### 抽出テキスト
((

記事作成日:2023年2月5日
最終更新日:2023年2月5日
1 セックスレスが夫婦関係に及ぼす影響
「配偶者とは長期間セックスレスの状態にあり、夫婦関係は破綻している」
このような主張は、離婚事件を扱っていると度々目にします。
実際には、セックスレスだけを離婚事由として主張する例は多くなく、性格の不一致など、他の様々な事情とあわせて主張されることが多いです。
セックスレスに陥っている夫婦は不和を抱えていることが多く、単純にセックスレスだけが離婚の原因ではないことが実情でしょう。
とはいえ、セックスレスが夫婦関係に重大な影響を与え得ることも事実です。
この記事では、セックスレスが離婚事由となり得るのか、また、セックスレスを理由とした慰謝料請求が成り立ち得るのかについて解説をいたします。
2 セックスレスは離婚事由になる?
まずはじめに、「セックスレスはそもそも離婚事由となるのか?」について解説します。
民法770条1項には、次の5つの離婚事由が定められています。
① 配偶者に不貞な行為があったとき。
② 配偶者から悪意で遺棄されたとき。
③ 配偶者の生死が三年以上明らかでないとき。
④ 配偶者が強度の精神病にかかり、回復の見込みがないとき。
⑤ その他婚姻を継続し難い重大な事由があるとき。
セックスレスという事情は、明らかに①~④には該当しません。

))

### 保存データ
((

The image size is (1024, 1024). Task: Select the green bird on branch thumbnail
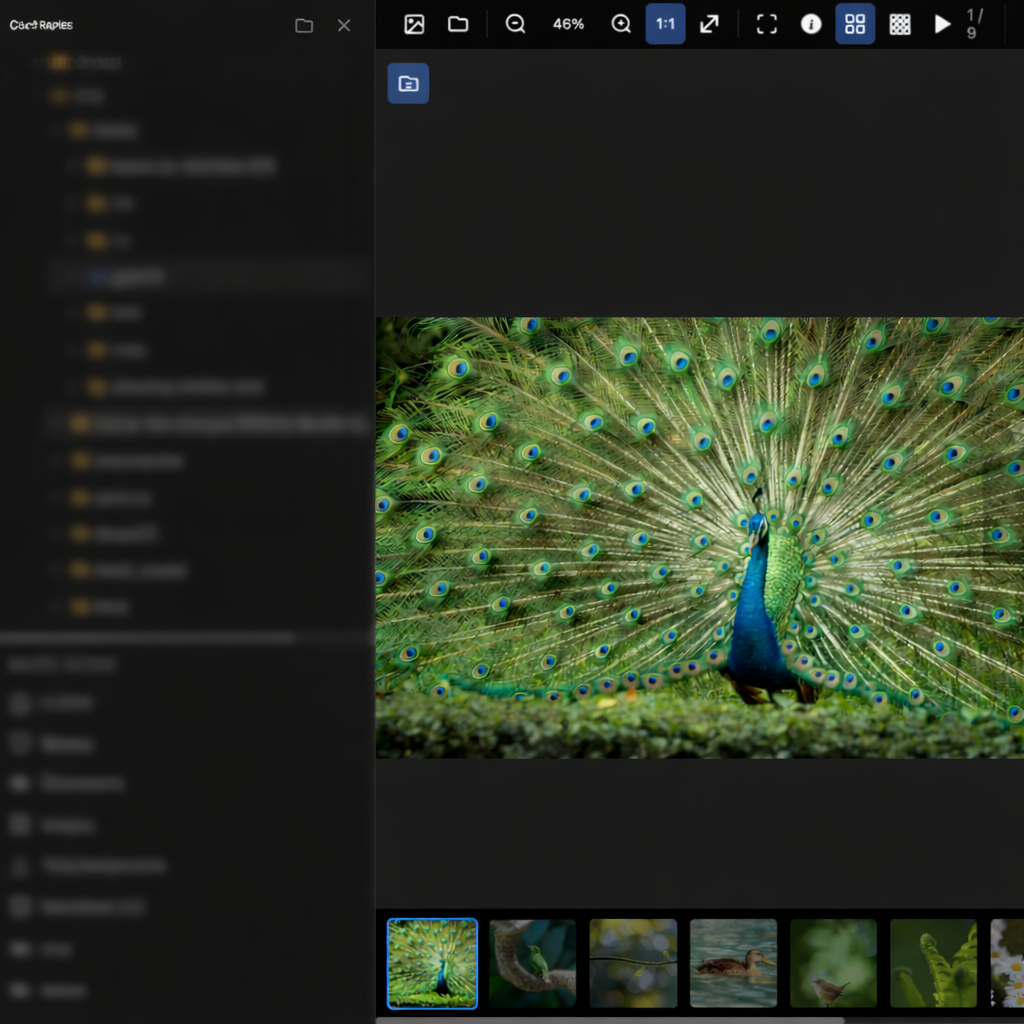532,963
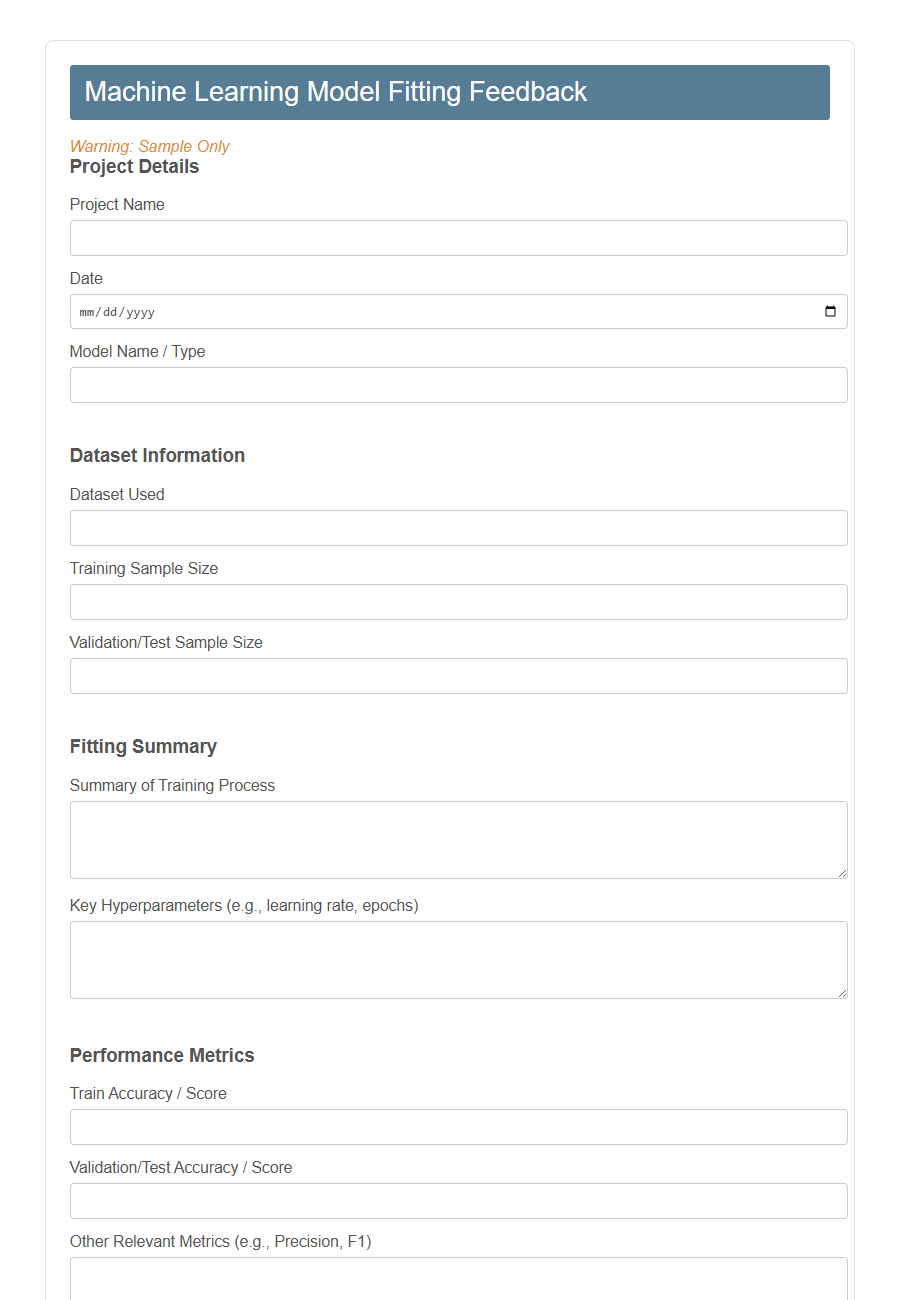Viewport: 900px width, 1300px height.
Task: Click the Summary of Training Process textarea
Action: [x=458, y=838]
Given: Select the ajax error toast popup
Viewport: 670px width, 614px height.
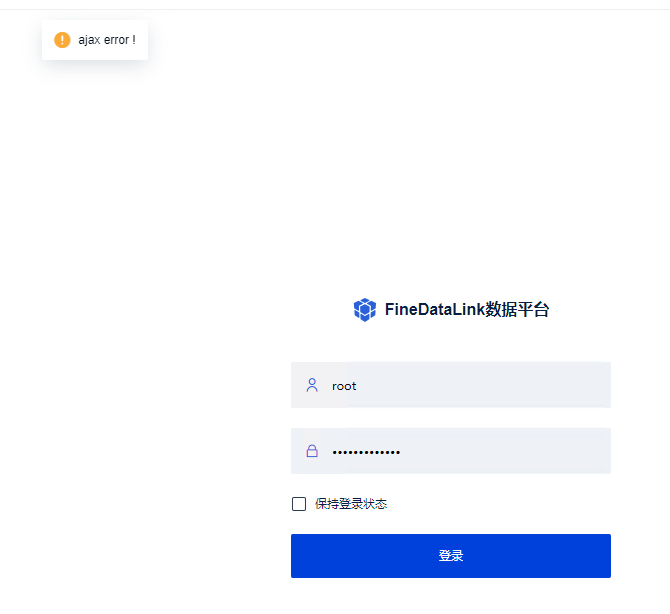Looking at the screenshot, I should pos(95,40).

))

### 記述課題 1
抽出テキストのうち、「まずはじめに、「セックスレスはそもそも離婚事由となるのか?」について解説します。」から「⑤ その他婚姻を継続し難い重大な事由があるとき。」までの部分を、両端も含めて一字一句そのまま書き出してください。
### 記述課題 2
抽出テキストでは、セックスレスだけが離婚の原因ではないのが実情だとされています。その理由を1〜3文で説明してください。

### 模範解答 1
まずはじめに、「セックスレスはそもそも離婚事由となるのか?」について解説します。
民法770条1項には、次の5つの離婚事由が定められています。
① 配偶者に不貞な行為があったとき。
② 配偶者から悪意で遺棄されたとき。
③ 配偶者の生死が三年以上明らかでないとき。
④ 配偶者が強度の精神病にかかり、回復の見込みがないとき。
⑤ その他婚姻を継続し難い重大な事由があるとき。

### 模範解答 2
セックスレスに陥っている夫婦は、不和を抱えていることが多いからです。